Stored data:
>>>>

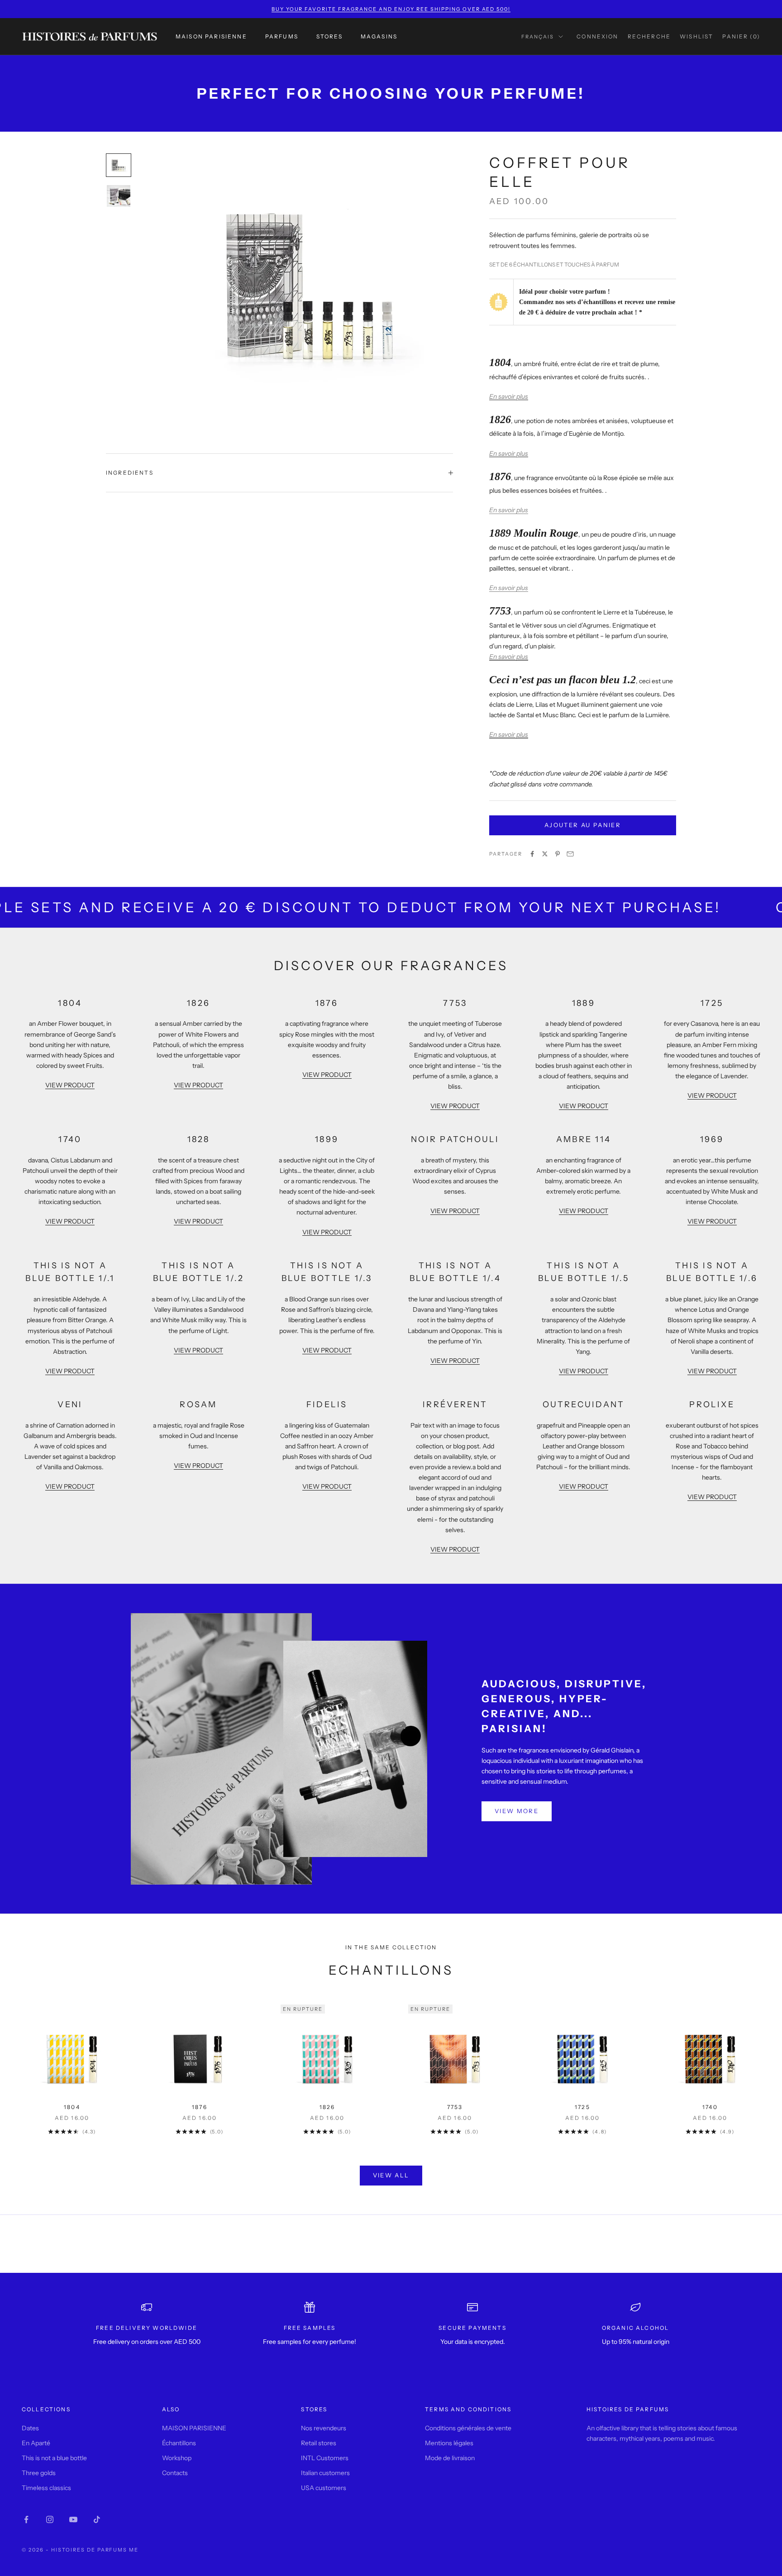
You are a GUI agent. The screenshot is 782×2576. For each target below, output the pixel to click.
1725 (582, 2107)
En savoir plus (508, 396)
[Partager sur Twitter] (544, 853)
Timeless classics (46, 2488)
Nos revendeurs (323, 2428)
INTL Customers (324, 2458)
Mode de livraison (450, 2458)
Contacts (175, 2473)
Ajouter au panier (582, 825)
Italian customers (325, 2473)
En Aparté (36, 2443)
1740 (710, 2107)
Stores (329, 36)
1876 (199, 2107)
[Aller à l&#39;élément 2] (118, 196)
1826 (327, 2107)
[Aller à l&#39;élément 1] (118, 165)
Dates (30, 2428)
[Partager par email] (570, 853)
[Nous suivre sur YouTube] (73, 2519)
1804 (72, 2107)
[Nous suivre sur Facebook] (26, 2519)
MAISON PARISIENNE (211, 36)
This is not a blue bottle (54, 2458)
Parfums (281, 36)
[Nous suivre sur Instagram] (49, 2519)
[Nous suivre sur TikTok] (96, 2519)
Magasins (379, 36)
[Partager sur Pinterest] (557, 853)
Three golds (39, 2473)
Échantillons (179, 2443)
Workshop (176, 2458)
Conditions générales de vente (468, 2428)
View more (517, 1810)
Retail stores (318, 2443)
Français (537, 36)
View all (391, 2175)
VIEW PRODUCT (70, 1085)
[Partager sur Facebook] (532, 853)
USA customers (323, 2488)
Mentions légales (449, 2443)
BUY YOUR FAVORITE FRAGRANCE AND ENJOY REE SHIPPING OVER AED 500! (391, 9)
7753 (455, 2107)
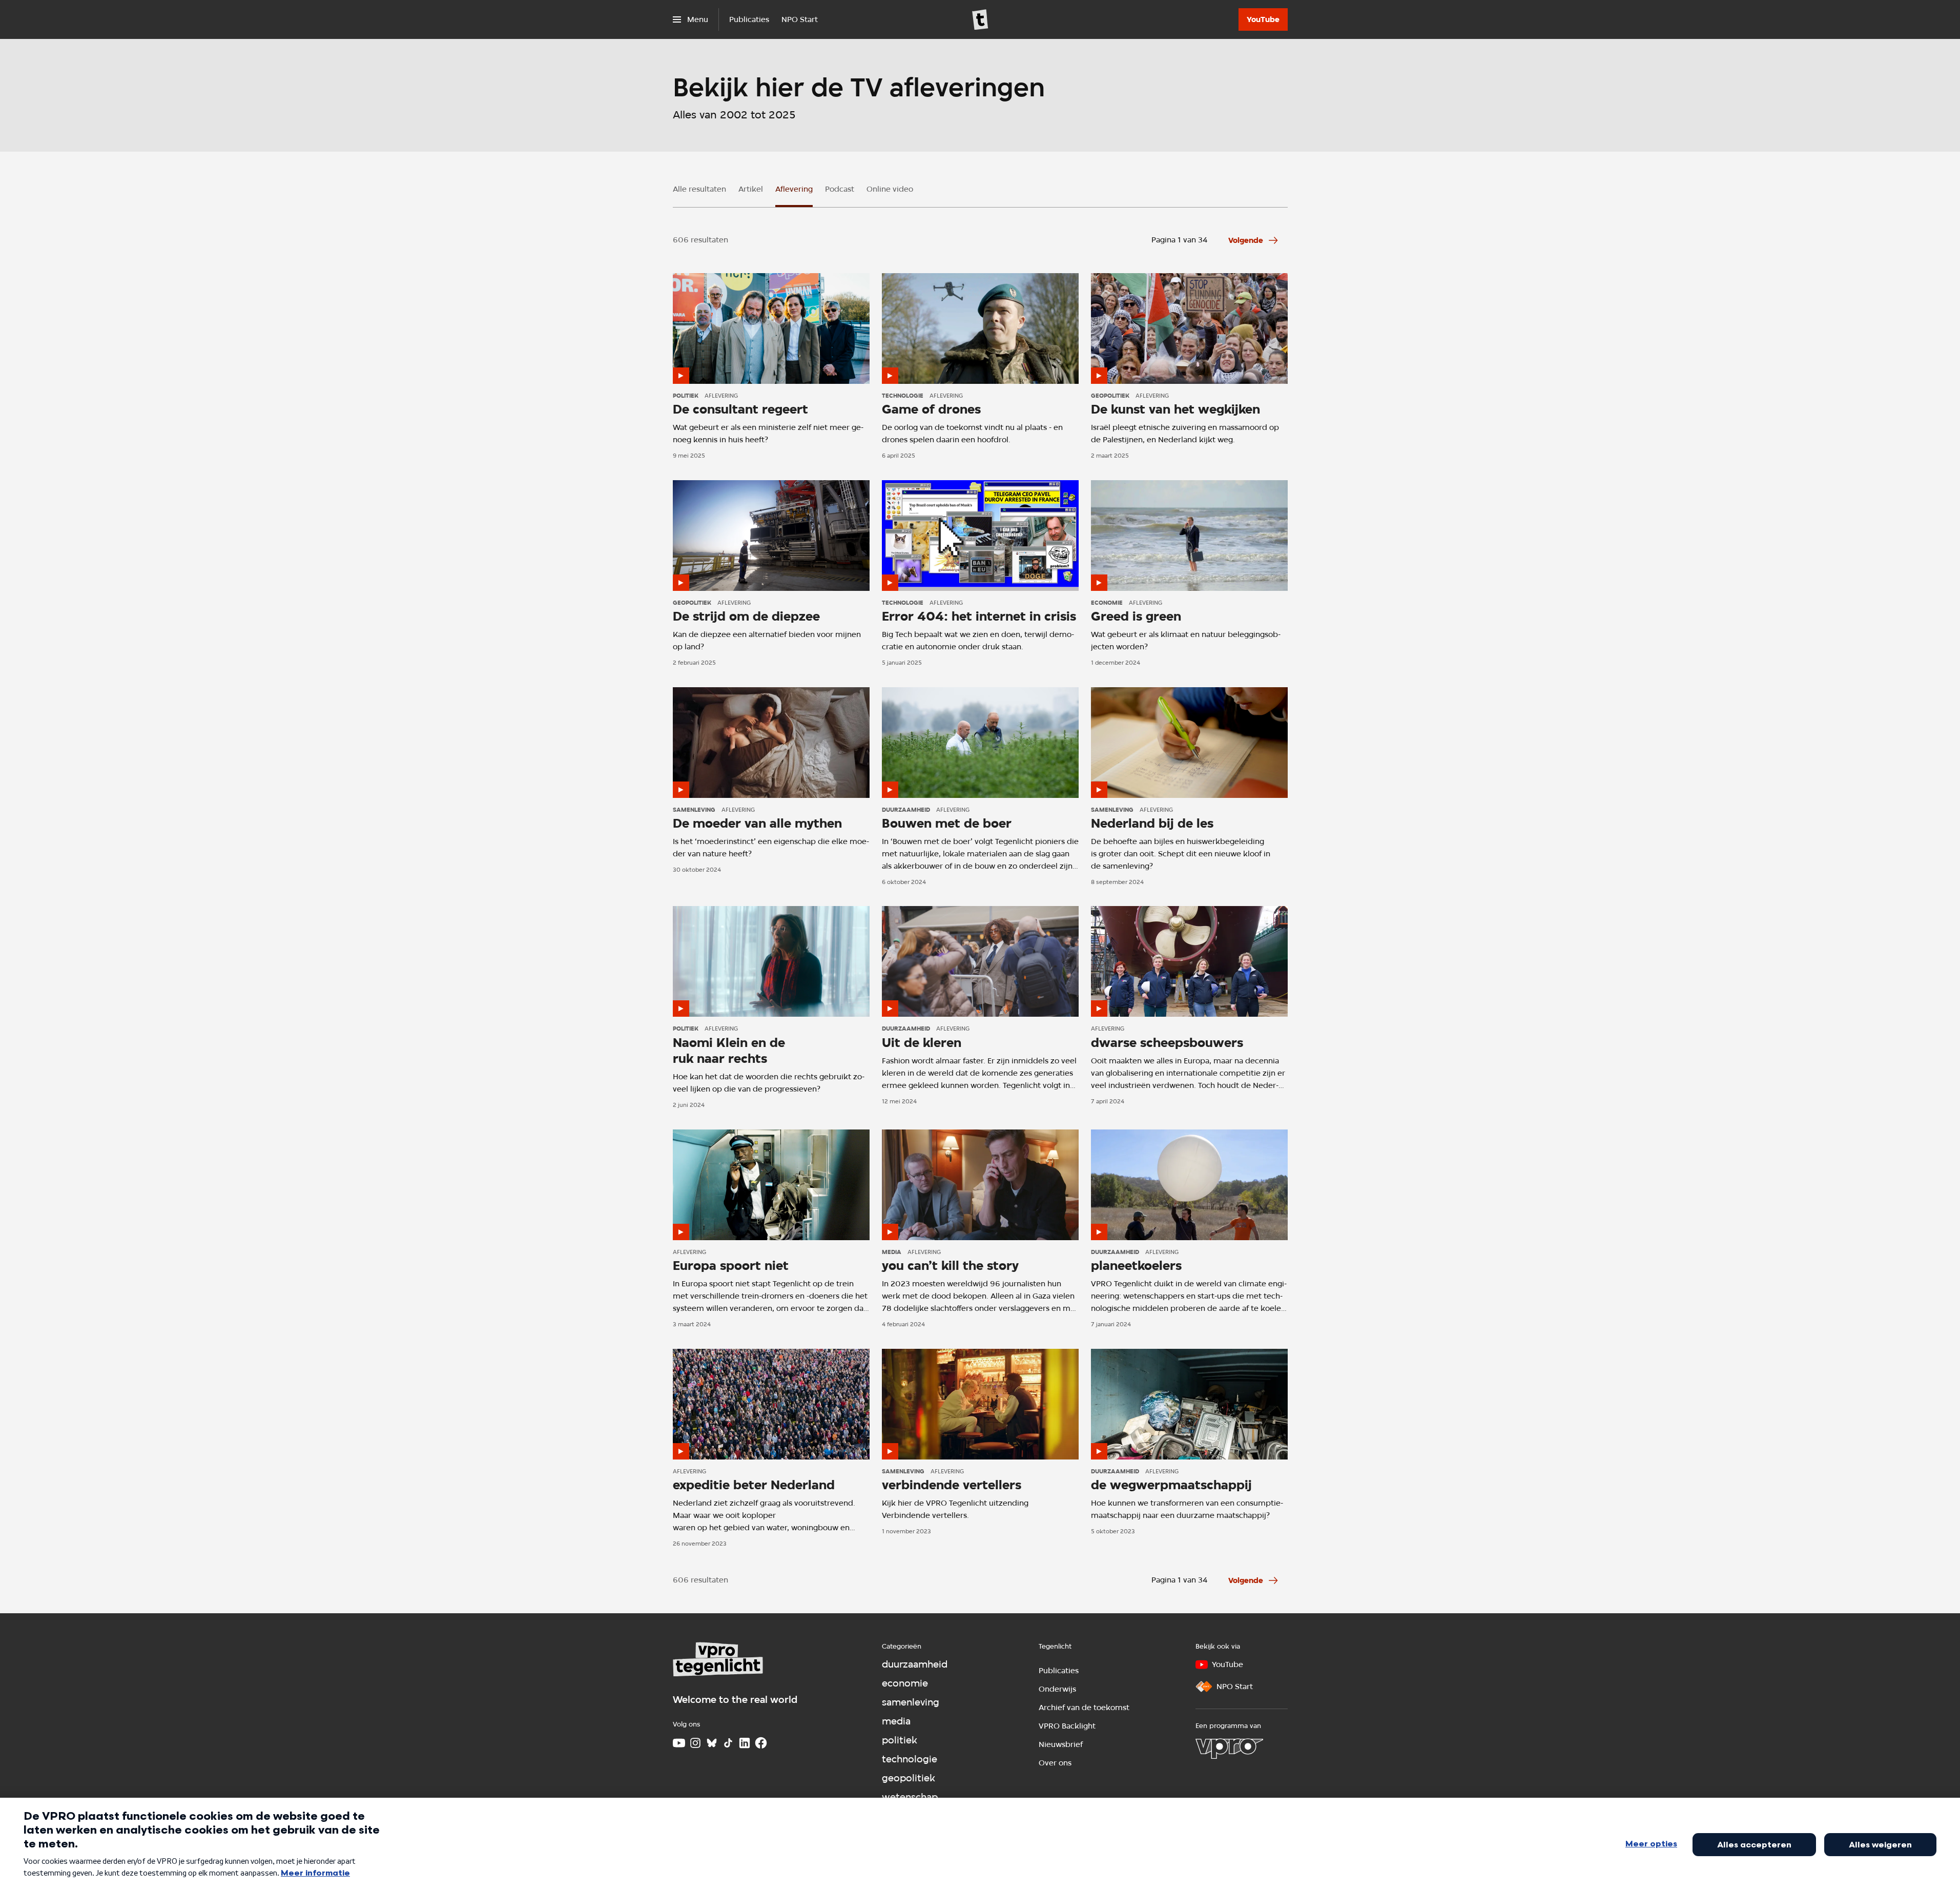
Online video (889, 189)
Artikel (750, 189)
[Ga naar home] (980, 19)
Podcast (839, 189)
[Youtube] (679, 1743)
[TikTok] (728, 1743)
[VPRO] (1229, 1748)
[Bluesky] (712, 1743)
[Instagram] (695, 1743)
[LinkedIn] (744, 1743)
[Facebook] (761, 1743)
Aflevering (794, 189)
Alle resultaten (699, 189)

<<<<

Activity: Check each line of the listing above for the string "élément", then give how many lines have it. No other text.

Response to the task: 2